Well … off to follow your links to OLPC and Chuck Moore’s Color Forth pages to see where they take me. I’m a fan of both—actually have one of the XO laptops a few feet away, though I’m not typing this on it.
One final note: KVM switches suck!
monkeymind
failrate
Not all serious computer scientists are against hackery:
``I think that it’s extraordinarily important that we in computer science keep fun in computing. When it started out, it was an awful lot of fun. Of course, the paying customers got shafted every now and then, and after a while we began to take their complaints seriously. We began to feel as if we really were responsible for the successful, error-free perfect use of these machines. I don’t think we are. I think we’re responsible for stretching them, setting them off in new directions, and keeping fun in the house. I hope the field of computer science never loses its sense of fun. Above all, I hope we don’t become missionaries. Don’t feel as if you’re Bible salesmen. The world has too many of those already. What you know about computing other people will learn. Don’t feel as if the key to successful computing is only in your hands. What’s in your hands, I think and hope, is intelligence: the ability to see the machine as more than when you were first led up to it, that you can make it more.’’

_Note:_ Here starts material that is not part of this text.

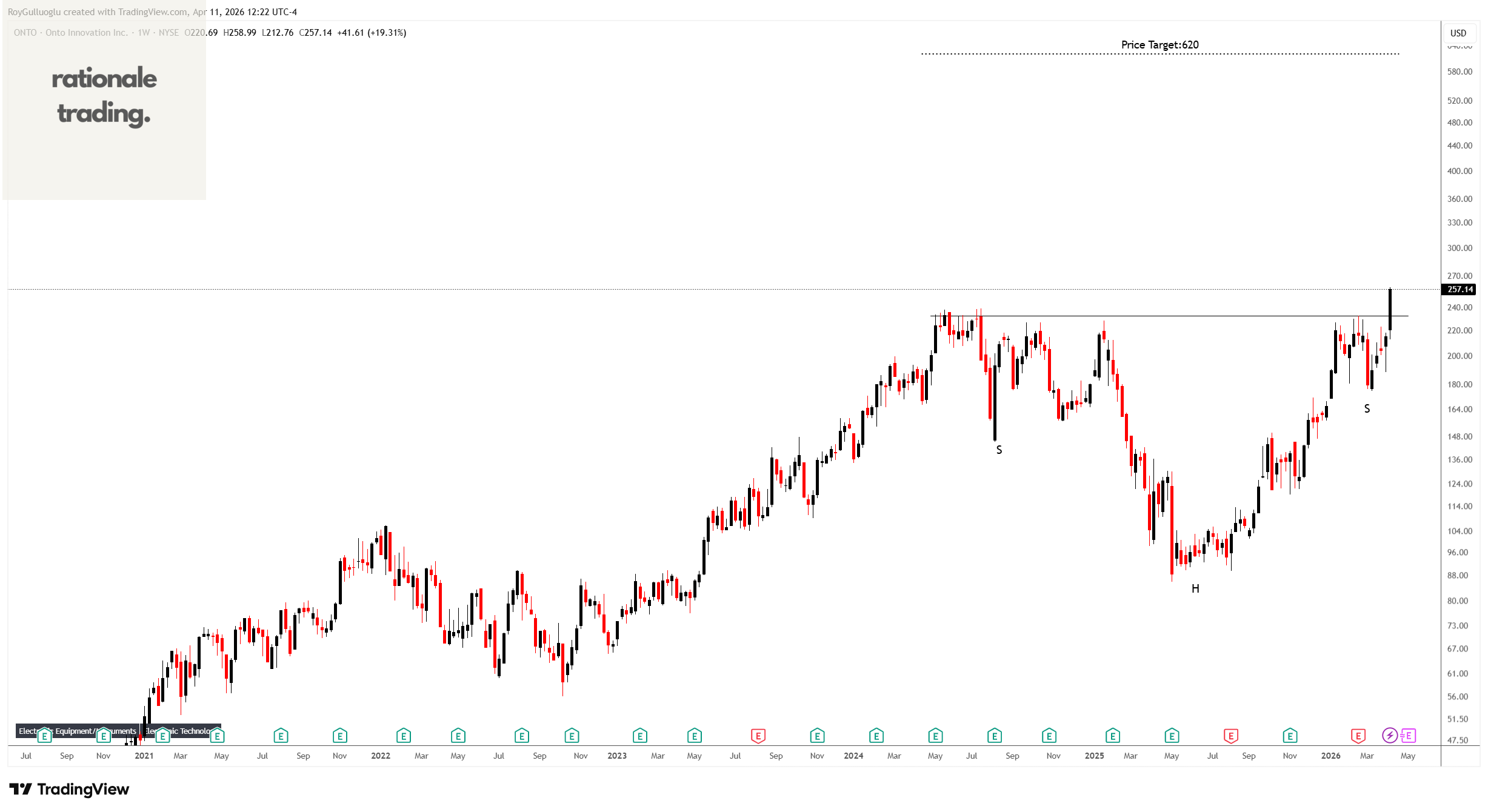Click the green earnings marker near Nov 2025
The width and height of the screenshot is (1488, 812).
tap(1290, 736)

Alan J. Perlis (April 1, 1922-February 7, 1990)
http://mitpress.mit.edu/sicp/full-text/book/book-Z-H-3.html
:D
Sean
I’m a bit late to this discussion, but I consider some of my most brilliant ‘hack’ code to be contained in my test cases.
Unit testing is the one place the average developer is allowed to implement absurdly complex theoretical ‘brilliant’ things… because it’s just a test case so it doesn’t really matter if it’s 100% readable by an absolute idiot (and as an aside, reasonably cleaver test code tend to test more for a lot less).
Sean
Seth Thomas Rasmussen
:)
bug
OK, hacking is the process of distilling chaos, and “best practices” are the result. Thus test-first etc. are extensions of hacking, so further hacking arises from them. So never forget to hack, including hacking the best practices themselves, blah blah blah hack hack blah. Did I miss anything? Basically: “don’t ignore chaos”?